If he couldn’t have the life he plannedandbe gay, then he couldn’t be gay.

A year later, he was accepted into Georgetown Law, and a prim, proper, and perfunctory Tom Brewer strode up the steps. He planned to graduate top of his class. Planned to work as a prosecutor after clerking in the DC federal courthouse.

Nineteen years as an AUSA for the DC federal district. He had the life he’d planned.

His nomination to the federal bench caught him by surprise.

That was unexpected.

He’d leapfrogged over Dylan Ballard, the United States Attorney, the lead prosecutor appointed by the previous president for the DC federal district. He’d never seen eye to eye with Ballard, but his appointment—over Ballard, instead of Ballard—had chilled their relationship to near-arctic temperatures. They still hadn’t spoken, a full year later.

After five rounds of vetting, more paperwork than he’d ever seen, and a background investigation by the FBI that kept him awake for a solid six weeks, he got the call that the Senate had confirmed him and twelve others as brand new baby federal judges across the U.S.

And not a word was spoken of his deepest, darkest secret.

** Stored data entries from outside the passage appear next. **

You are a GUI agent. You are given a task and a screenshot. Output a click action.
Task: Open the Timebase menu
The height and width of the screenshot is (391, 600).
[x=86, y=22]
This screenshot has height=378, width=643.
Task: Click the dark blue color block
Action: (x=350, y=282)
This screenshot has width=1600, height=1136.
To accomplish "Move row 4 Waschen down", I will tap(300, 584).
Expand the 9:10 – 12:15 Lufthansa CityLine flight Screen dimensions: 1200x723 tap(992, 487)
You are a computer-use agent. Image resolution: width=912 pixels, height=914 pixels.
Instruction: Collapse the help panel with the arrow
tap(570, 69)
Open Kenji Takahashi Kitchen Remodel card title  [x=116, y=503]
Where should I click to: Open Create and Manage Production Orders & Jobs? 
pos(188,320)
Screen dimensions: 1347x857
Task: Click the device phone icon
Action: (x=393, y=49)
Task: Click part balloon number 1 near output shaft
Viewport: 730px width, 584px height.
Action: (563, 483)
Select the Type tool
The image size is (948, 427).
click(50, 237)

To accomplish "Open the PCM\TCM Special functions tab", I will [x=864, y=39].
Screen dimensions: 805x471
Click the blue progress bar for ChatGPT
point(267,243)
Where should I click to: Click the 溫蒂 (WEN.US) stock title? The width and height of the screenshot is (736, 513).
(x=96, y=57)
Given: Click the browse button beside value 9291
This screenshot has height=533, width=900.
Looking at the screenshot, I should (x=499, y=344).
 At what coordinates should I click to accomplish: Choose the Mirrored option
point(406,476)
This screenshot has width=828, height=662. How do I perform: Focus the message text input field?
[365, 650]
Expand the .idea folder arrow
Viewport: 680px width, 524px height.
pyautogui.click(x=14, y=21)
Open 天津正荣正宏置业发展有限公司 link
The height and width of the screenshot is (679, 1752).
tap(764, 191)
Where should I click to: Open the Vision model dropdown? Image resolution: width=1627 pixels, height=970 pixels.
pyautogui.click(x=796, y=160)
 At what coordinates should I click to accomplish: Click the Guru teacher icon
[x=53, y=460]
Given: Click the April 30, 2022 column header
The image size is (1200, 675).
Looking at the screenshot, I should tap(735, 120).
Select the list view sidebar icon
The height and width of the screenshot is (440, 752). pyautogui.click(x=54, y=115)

Who knew anymore, though? His old professor, a bitter, nasty man, had died. He’d hung onto life for ninety-eight miserable years and refused to die just to keep raining spite on the world. He taught until the month before he died, full of vinegar and malice to the end.

And Peter, his one boyfriend, his one lover ever, had disappeared. None of the men he danced with ever bothered to learn even his first name. And, thank God he was young and dumb before the advent of cell phones and social media immortality.

He was, to the world, exactly what he’d remade himself as: Tom Brewer—now Judge Tom Brewer—dedicated to a life of civil service. A valiant defender of the law, pursuer of justice. He foreswore relationships due to the fiery purity of his convictions, his steadfast dedication to the pursuit of truth, justice, and the American way. Defending justice left no time for love. He was a warrior of the law.

He was a terrified gay man, hiding in plain sight, locked in the closet of his own fears. Velvet rage thundered through his veins, and he watched the generations of gay men who grew up after him live open lives, seize their futures, be proud of themselves and their partners. How many openly gay attorneys had he served beside in the years after 1991?

Things were different, these days.

Mike was, obviously, openly gay. Secure enough to show his judge a picture of him and his boyfriend.Ex-boyfriend.

He’d never heard a rumor. Never heard a hushed whisper or a sideways comment. Not even a squeak.

Sighing, he folded over his counter, bracing his elbows on the cool granite. His house was a shrine to a life half-lived, hours he’d spent perfecting his DC townhome—in the poshest zip code—as an abattoir of empty dreams. He’d never planned to share his home with anyone, but he’d built everything for two. Two barstools. A kitchen nook for two, cozy and loving. A leather chair large enough to cuddle in, beside a quaint fireplace. Everything in twos, two by two by two, like he was mocking himself every day with the thought, the hope, the dream he could never have.

He spent his nights in a bed big enough for him and another. There was practically dust on the unused side of the bed, though. Empty space for a man who would never exist.